## EXERCISE AIM
Here are the records. Write out exactly the lines between the one holding "You are a computer-use" and the one holding "Select the Mar", inclusive.
/---
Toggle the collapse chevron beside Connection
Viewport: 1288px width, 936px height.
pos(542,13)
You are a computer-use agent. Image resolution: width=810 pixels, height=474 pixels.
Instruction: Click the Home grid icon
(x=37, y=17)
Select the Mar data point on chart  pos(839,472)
\---
/---
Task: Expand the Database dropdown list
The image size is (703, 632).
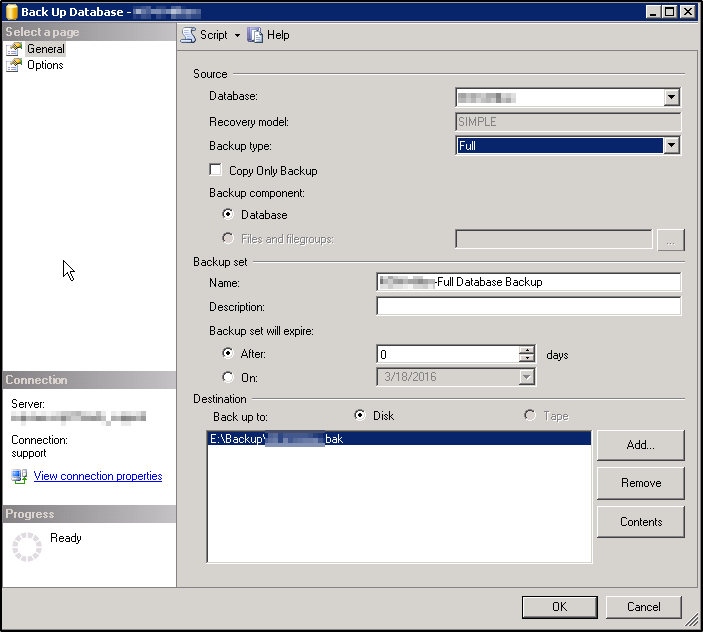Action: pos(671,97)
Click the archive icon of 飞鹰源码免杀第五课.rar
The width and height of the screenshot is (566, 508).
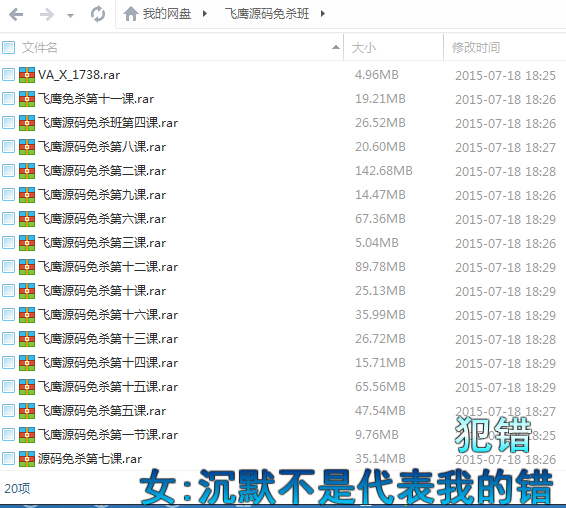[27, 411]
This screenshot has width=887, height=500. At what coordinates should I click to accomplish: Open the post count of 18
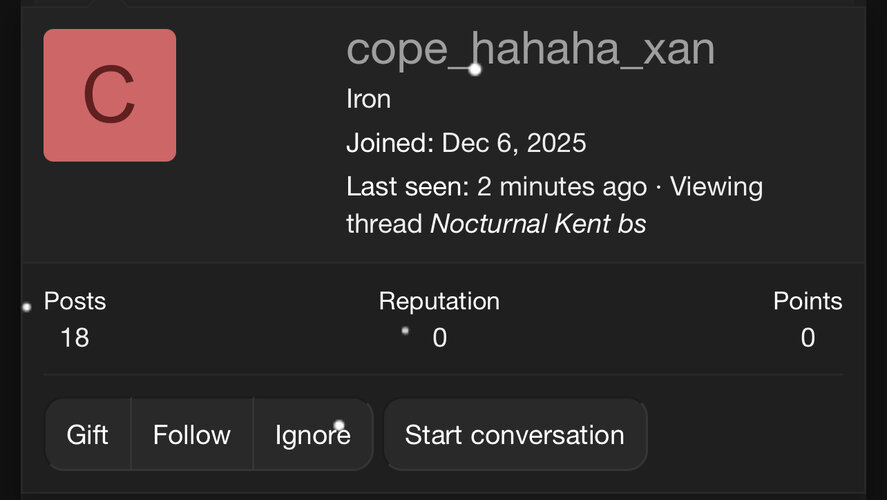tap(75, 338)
\---
/---
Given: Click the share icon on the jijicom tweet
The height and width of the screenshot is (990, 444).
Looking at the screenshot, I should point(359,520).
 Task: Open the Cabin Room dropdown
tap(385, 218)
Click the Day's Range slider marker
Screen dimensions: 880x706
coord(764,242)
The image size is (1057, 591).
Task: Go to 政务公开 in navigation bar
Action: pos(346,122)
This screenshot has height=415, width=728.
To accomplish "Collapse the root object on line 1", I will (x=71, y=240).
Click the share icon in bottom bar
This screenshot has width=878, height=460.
\---
## EXERCISE RESPONSE
You are a computer-use agent. Image resolution: width=810 pixels, height=474 pixels.
Instruction: Click the Home grid icon
(x=37, y=17)
Select the Mar data point on chart  pos(839,472)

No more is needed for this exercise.